INTRODUCTION: Collagenase clostridium histolyticum (CCH, XIAFLEX®, XIAPEX®) is approved for treatment of adults with Dupuytren's contracture with a palpable cord. This analysis aimed to determine if adverse events (AEs) observed through 3 years after approval are similar to those observed in the first year of postmarketing surveillance.

MATERIALS AND METHODS: The current analysis is based on postmarketing safety data reported to Auxilium between 2/2/2010 and 2/2/2013, including reports of tendon rupture, ligament injury/rupture, and nerve injury.

RESULTS: The AEs reported during the first 3 years of global postmarketing surveillance are similar in type and incidence to those reported in the first year. Approximately 49,078 injections of CCH were administered during this time. An estimated 1,732 AEs were reported in 846 patients and were most commonly localized, nonserious reactions, including skin tears, contusion, peripheral edema, pain in extremity, and injection site reactions (Table 1). There were 19 reports of skin grafts among 228 patients who experienced skin tear post-injection; 11/19 were considered to be associated with the finger manipulation procedure and most commonly occurred in treatment of the fifth finger proximal interphalangeal (PIP) joint. There were 26 reports of tendon rupture at a rate of 0.05% (26/49,078 injections), and 1 report each of A2 pulley injury, stretch neuropraxia (numbness without pain away from injection site following full extension), and ligament injury. Of the 17 tendon ruptures for which joint and finger can be identified, most occurred in the fifth finger (5 metacarpophalangeal [MCP], 8 PIP) (Table 2). There were also 2 reported cases of complex regional pain syndrome (reflex sympathetic dystrophy); one of which resolved within 3 months.
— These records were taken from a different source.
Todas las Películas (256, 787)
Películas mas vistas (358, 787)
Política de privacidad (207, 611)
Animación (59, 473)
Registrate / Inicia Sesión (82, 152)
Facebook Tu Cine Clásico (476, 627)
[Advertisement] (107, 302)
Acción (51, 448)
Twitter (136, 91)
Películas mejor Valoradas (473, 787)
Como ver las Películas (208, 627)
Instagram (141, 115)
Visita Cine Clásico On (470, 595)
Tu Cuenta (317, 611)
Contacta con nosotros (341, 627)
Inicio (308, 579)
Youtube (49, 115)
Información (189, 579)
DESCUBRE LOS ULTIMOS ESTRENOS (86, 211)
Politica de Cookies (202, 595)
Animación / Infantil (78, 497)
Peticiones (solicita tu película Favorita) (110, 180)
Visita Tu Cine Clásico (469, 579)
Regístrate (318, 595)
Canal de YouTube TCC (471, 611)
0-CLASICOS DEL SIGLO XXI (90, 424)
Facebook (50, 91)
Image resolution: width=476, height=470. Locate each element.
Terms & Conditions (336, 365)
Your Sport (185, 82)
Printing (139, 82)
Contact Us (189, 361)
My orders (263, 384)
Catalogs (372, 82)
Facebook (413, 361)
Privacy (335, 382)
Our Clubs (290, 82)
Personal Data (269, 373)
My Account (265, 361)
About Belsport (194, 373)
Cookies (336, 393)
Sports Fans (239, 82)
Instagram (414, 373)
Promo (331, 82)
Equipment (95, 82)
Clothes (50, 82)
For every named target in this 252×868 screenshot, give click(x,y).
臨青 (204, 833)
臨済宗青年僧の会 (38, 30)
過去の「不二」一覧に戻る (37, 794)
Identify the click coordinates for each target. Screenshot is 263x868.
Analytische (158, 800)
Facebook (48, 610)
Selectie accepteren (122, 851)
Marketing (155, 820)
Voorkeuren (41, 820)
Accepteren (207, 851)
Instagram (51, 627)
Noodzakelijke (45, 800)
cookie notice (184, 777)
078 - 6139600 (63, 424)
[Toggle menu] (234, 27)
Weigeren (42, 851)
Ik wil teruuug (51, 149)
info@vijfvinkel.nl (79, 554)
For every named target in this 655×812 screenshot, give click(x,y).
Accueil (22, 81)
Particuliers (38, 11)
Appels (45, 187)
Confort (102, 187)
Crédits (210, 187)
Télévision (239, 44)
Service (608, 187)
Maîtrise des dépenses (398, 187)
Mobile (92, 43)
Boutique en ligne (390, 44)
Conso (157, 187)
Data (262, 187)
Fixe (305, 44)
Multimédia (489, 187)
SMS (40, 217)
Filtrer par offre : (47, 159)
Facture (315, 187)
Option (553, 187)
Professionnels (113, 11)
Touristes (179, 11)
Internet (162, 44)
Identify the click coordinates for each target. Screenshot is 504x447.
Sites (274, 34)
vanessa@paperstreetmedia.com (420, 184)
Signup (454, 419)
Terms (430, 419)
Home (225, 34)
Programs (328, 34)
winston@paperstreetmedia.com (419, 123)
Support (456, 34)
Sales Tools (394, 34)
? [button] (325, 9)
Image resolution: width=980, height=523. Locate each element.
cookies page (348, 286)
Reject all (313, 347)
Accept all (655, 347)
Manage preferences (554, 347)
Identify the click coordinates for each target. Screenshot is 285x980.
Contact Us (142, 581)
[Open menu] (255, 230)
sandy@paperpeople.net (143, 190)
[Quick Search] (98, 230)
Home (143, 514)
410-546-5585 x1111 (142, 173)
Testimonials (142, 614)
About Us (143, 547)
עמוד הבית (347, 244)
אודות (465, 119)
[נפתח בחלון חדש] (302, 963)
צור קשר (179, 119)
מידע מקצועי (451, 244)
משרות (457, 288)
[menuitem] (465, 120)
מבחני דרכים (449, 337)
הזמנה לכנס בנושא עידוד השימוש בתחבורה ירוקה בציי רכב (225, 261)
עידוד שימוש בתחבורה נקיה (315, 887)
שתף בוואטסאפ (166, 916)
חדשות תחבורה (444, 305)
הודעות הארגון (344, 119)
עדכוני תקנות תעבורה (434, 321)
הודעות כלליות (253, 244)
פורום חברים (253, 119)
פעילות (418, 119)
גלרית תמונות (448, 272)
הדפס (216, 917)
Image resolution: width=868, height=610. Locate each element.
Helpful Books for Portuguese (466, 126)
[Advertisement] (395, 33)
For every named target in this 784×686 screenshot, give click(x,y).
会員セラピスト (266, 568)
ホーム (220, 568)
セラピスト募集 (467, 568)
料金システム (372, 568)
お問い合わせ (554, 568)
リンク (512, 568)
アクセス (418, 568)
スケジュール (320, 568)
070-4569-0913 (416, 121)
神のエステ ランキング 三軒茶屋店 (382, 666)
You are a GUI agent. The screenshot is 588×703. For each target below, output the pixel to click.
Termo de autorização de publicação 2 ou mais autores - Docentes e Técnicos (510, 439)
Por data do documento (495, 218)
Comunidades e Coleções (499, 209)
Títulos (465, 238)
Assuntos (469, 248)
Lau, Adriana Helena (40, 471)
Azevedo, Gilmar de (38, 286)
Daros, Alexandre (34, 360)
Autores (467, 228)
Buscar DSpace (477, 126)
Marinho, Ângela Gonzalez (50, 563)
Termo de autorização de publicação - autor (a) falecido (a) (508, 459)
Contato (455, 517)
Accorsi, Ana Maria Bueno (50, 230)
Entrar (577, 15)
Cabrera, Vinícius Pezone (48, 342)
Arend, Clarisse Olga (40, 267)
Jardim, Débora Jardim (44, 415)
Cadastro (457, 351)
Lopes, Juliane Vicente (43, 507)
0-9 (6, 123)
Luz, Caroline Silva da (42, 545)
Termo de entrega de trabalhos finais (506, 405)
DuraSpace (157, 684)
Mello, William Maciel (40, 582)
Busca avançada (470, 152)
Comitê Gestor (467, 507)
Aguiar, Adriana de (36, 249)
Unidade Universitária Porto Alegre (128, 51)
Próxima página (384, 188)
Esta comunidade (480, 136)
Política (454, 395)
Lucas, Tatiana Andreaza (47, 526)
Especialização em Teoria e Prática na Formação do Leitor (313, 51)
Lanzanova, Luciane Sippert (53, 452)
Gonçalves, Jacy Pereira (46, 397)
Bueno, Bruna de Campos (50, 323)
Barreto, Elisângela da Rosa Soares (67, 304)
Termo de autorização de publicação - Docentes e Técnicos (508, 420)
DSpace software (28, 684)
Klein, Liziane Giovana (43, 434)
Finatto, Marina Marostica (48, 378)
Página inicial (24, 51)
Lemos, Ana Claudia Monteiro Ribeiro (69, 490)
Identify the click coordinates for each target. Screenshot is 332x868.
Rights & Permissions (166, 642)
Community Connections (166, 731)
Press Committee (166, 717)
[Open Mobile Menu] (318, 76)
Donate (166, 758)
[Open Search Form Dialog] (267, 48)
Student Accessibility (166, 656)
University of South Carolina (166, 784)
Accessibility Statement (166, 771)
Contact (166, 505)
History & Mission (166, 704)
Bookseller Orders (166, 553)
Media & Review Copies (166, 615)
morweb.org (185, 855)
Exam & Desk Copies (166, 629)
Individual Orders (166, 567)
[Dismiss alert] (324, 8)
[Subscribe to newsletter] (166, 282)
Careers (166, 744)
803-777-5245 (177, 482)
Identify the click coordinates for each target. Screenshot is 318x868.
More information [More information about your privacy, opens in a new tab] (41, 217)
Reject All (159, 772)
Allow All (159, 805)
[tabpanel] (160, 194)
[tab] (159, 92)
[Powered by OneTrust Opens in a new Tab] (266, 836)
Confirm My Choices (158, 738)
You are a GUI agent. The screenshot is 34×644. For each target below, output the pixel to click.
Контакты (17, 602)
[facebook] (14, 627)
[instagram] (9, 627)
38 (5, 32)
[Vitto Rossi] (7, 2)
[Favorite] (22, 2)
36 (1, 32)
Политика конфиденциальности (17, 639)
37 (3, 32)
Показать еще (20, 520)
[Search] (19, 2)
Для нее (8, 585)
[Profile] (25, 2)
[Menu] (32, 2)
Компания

CONCLUSIONS: Three-year postmarketing surveillance shows a safety profile consistent with the published 1-year postmarketing surveillance. The frequency of skin tear is consistent with previously reported literature and majority of skin tears resolved without skin graft. Tendon ruptures occurred rarely and appeared to occur predominantly in the fifth finger. Postmarketing surveillance provides valuable insight into the safety of CCH when used in clinical practice and outside of the context of clinical trial protocols. However, voluntary reporting systems typically underreport AEs.